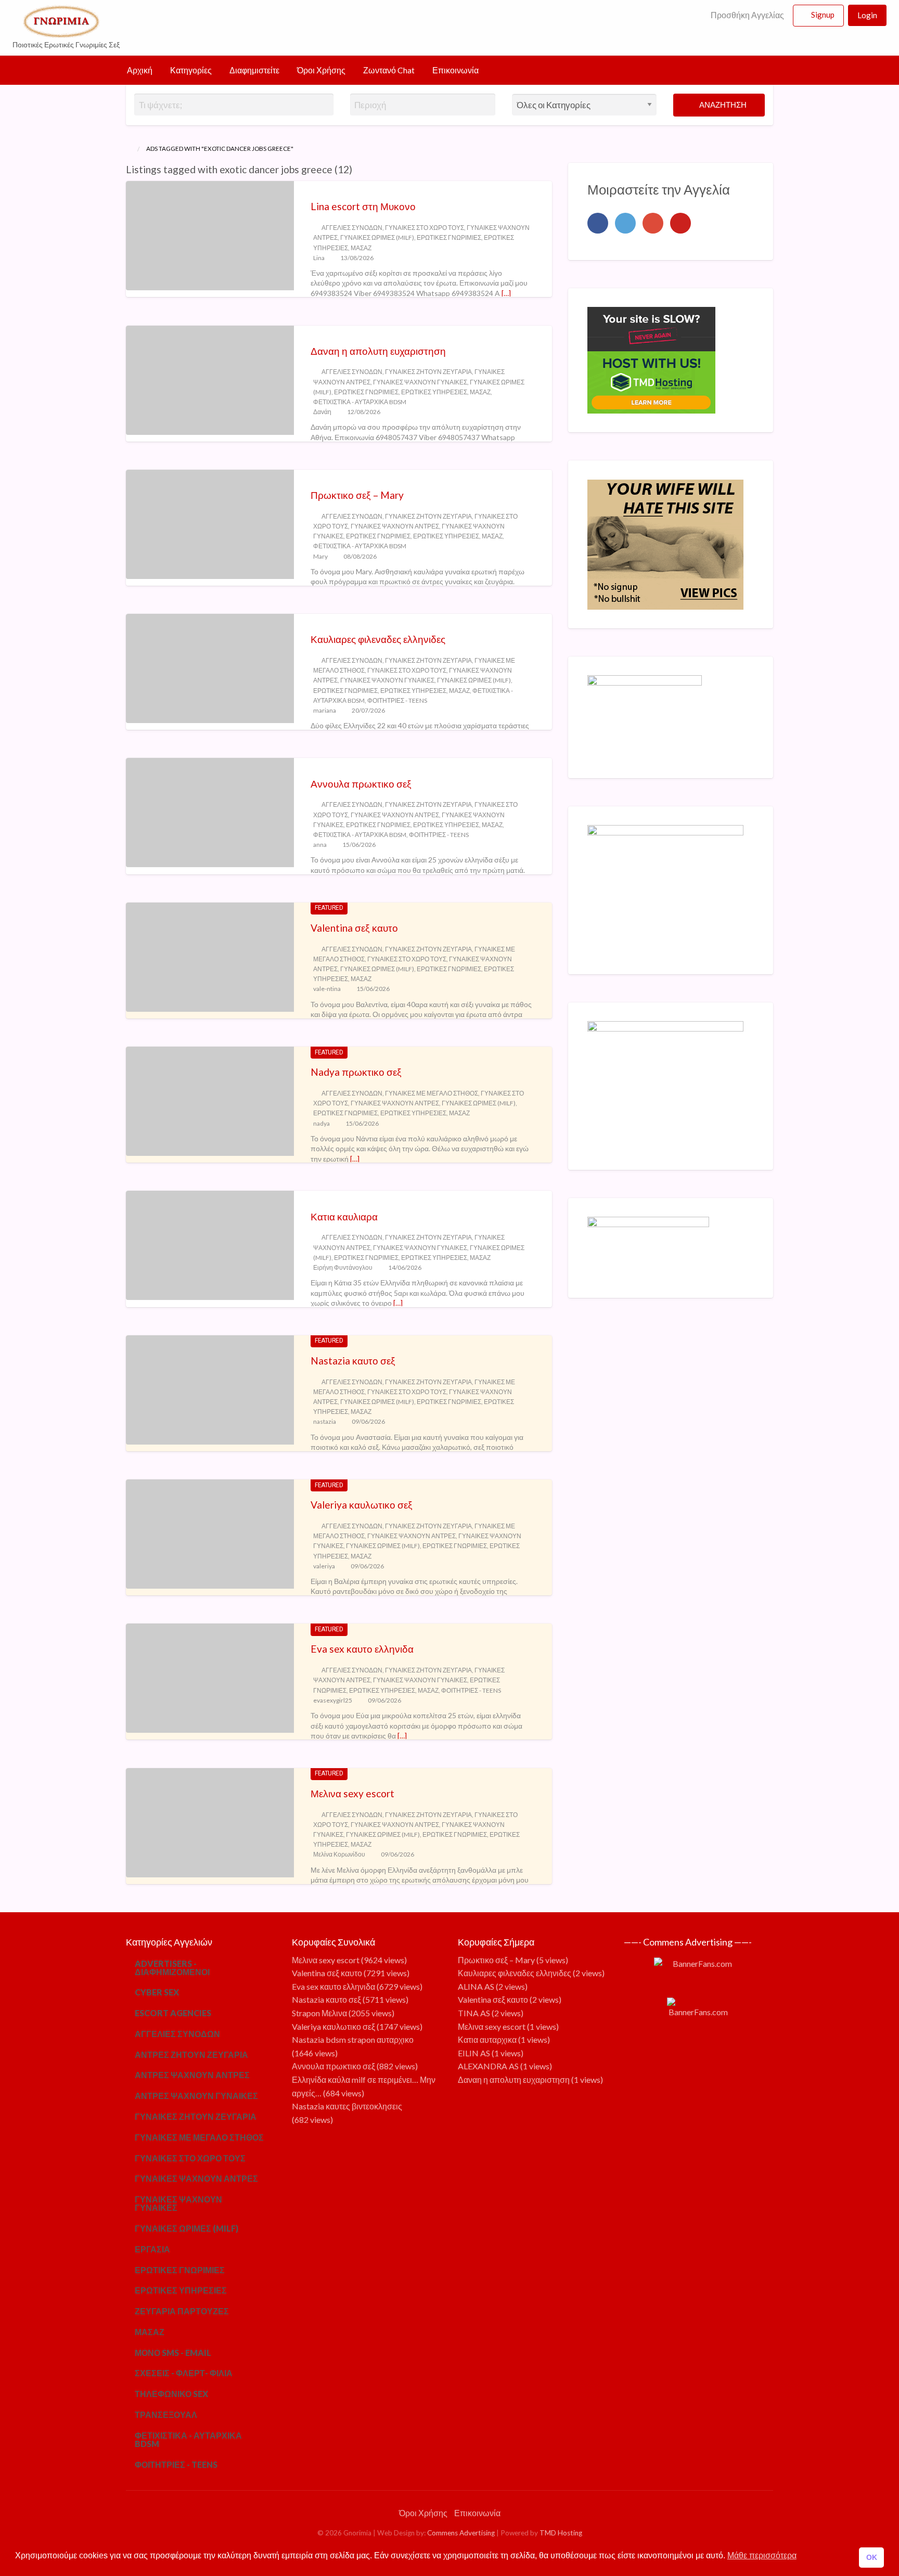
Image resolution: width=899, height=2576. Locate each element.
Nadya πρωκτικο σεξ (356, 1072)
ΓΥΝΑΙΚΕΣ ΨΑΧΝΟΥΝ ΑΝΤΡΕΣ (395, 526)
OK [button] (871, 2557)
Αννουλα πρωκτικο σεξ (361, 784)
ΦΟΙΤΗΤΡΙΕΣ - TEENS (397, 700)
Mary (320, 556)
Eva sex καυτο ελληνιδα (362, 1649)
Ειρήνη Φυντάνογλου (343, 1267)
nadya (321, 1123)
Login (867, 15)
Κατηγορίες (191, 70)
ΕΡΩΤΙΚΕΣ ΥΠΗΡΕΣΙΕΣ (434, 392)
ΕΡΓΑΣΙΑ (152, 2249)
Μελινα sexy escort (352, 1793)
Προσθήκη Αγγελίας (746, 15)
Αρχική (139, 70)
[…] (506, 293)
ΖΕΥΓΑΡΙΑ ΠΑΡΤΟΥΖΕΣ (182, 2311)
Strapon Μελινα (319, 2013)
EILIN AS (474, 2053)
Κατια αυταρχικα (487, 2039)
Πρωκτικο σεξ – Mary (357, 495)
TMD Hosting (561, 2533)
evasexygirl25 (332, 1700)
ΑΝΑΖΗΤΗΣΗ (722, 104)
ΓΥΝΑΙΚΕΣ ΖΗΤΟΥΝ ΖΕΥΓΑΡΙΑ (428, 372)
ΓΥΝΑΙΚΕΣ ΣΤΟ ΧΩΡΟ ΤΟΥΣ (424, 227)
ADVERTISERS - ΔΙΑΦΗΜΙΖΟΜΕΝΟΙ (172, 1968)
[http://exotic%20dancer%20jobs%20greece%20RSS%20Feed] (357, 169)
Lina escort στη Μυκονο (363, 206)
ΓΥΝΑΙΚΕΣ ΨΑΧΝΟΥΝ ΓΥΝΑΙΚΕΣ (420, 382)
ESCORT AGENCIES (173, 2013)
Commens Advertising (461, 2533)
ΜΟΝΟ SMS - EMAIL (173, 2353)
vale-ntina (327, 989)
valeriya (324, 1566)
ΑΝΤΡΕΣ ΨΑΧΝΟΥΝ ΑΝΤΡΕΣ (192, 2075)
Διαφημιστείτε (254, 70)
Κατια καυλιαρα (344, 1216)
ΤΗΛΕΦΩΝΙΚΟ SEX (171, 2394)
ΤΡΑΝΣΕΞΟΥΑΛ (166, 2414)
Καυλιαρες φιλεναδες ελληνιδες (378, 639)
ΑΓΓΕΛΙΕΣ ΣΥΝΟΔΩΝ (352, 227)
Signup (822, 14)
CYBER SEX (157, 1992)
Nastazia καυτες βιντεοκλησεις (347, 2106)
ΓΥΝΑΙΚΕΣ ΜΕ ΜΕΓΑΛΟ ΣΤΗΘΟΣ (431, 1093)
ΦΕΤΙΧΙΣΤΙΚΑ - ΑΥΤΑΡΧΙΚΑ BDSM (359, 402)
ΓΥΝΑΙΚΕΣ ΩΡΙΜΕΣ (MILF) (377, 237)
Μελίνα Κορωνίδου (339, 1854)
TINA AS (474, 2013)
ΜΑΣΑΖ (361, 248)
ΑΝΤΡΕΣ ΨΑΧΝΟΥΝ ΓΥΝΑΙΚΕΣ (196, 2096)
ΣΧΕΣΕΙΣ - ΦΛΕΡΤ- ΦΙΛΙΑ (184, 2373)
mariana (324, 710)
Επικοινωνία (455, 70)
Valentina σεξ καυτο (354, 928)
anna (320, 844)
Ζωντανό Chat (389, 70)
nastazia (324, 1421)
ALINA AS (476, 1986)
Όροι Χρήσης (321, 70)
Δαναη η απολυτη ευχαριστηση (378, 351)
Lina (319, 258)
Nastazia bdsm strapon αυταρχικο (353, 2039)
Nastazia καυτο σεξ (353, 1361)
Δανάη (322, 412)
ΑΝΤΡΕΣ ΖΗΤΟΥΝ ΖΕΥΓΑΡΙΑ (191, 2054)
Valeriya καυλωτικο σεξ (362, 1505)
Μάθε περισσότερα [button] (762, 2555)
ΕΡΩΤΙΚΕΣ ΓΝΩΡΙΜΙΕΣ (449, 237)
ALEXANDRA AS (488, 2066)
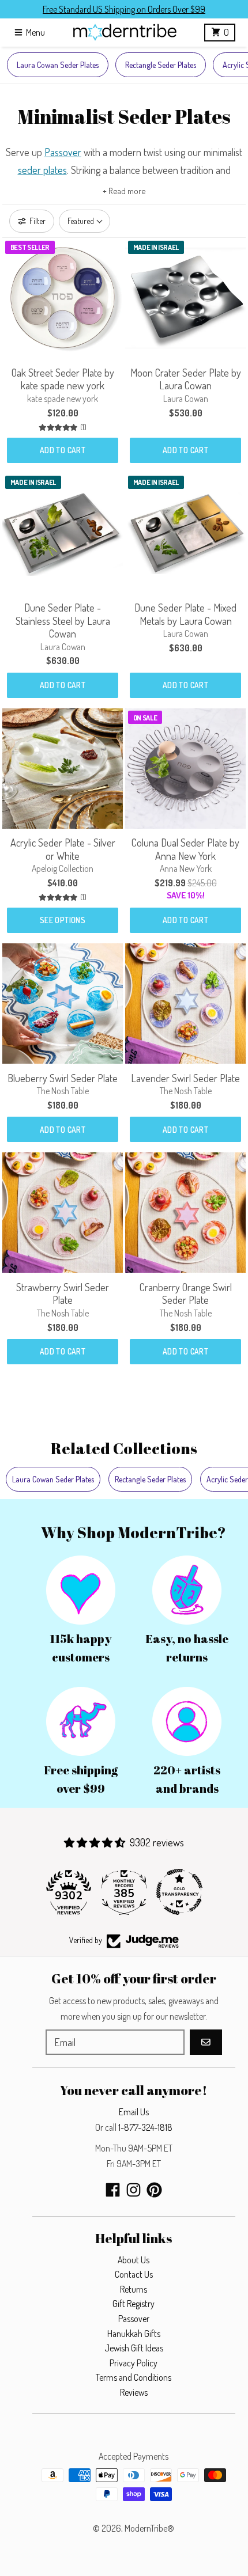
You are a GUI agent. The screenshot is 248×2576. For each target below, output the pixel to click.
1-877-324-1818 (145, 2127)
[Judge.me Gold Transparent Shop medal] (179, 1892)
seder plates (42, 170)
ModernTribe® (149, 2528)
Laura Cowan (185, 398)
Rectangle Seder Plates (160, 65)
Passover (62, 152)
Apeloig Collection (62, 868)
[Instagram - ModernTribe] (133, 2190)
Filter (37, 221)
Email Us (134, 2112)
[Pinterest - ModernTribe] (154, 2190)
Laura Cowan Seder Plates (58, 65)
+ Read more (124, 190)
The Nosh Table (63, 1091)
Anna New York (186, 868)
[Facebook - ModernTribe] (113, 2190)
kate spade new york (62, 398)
┄┄┄┄┄┄┄┄┄┄┄┄┄┄┄┄┄┄┄┄
◆ Task item
Scan the records above for the string "ΖΗΤΟΥΝ", then select every line that holds it.

◆ Exercise result
ΓΥΝΑΙΚΕΣ ΖΗΤΟΥΝ ΖΕΥΓΑΡΙΑ (428, 372)
ΑΝΤΡΕΣ ΖΗΤΟΥΝ ΖΕΥΓΑΡΙΑ (191, 2054)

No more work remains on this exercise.